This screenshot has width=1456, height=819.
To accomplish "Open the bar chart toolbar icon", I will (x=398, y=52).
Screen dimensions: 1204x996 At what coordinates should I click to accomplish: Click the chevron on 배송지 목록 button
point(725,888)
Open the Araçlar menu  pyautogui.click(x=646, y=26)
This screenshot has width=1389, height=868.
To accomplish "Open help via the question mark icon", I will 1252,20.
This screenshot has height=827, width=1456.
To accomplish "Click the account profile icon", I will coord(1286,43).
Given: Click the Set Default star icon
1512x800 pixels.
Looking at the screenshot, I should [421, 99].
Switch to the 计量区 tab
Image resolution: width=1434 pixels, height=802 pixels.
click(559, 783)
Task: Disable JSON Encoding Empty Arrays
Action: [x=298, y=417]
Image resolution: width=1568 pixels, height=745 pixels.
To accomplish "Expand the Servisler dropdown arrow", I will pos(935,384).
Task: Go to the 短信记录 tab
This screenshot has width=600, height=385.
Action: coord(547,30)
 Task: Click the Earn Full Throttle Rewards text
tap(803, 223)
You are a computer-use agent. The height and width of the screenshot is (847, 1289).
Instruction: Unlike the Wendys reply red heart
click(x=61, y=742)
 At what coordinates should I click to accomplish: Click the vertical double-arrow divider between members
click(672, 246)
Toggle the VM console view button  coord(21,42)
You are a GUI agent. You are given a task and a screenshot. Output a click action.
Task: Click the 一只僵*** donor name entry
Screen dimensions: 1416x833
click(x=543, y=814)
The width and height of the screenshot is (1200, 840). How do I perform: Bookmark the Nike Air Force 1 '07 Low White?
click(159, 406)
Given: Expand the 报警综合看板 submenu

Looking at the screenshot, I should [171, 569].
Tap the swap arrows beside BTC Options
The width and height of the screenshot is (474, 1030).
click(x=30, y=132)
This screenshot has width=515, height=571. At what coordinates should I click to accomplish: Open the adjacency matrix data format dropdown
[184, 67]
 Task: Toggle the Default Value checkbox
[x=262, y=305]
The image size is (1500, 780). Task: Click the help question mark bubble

-------------------------

→ Work to complete: Render every entry above as a numbered list, leaving out blank lines.

→ Correct answer:
1. This screenshot has width=1456, height=819.
2. To accomplish "Open the bar chart toolbar icon", I will (x=398, y=52).
3. Screen dimensions: 1204x996 At what coordinates should I click to accomplish: Click the chevron on 배송지 목록 button
4. point(725,888)
5. Open the Araçlar menu  pyautogui.click(x=646, y=26)
6. This screenshot has width=1389, height=868.
7. To accomplish "Open help via the question mark icon", I will 1252,20.
8. This screenshot has height=827, width=1456.
9. To accomplish "Click the account profile icon", I will coord(1286,43).
10. Given: Click the Set Default star icon
11. 1512x800 pixels.
12. Looking at the screenshot, I should [421, 99].
13. Switch to the 计量区 tab
14. Image resolution: width=1434 pixels, height=802 pixels.
15. click(559, 783)
16. Task: Disable JSON Encoding Empty Arrays
17. Action: [x=298, y=417]
18. Image resolution: width=1568 pixels, height=745 pixels.
19. To accomplish "Expand the Servisler dropdown arrow", I will pos(935,384).
20. Task: Go to the 短信记录 tab
21. This screenshot has width=600, height=385.
22. Action: coord(547,30)
23.  Task: Click the Earn Full Throttle Rewards text
24. tap(803, 223)
25. You are a computer-use agent. The height and width of the screenshot is (847, 1289).
26. Instruction: Unlike the Wendys reply red heart
27. click(x=61, y=742)
28.  At what coordinates should I click to accomplish: Click the vertical double-arrow divider between members
29. click(672, 246)
30. Toggle the VM console view button  coord(21,42)
31. You are a GUI agent. You are given a task and a screenshot. Output a click action.
32. Task: Click the 一只僵*** donor name entry
33. Screen dimensions: 1416x833
34. click(x=543, y=814)
35. The width and height of the screenshot is (1200, 840). How do I perform: Bookmark the Nike Air Force 1 '07 Low White?
36. click(159, 406)
37. Given: Expand the 报警综合看板 submenu
38. Looking at the screenshot, I should [171, 569].
39. Tap the swap arrows beside BTC Options
40. The width and height of the screenshot is (474, 1030).
41. click(x=30, y=132)
42. This screenshot has width=515, height=571. At what coordinates should I click to accomplish: Open the adjacency matrix data format dropdown
43. [184, 67]
44.  Task: Toggle the Default Value checkbox
45. [x=262, y=305]
46. The image size is (1500, 780). Task: Click the help question mark bubble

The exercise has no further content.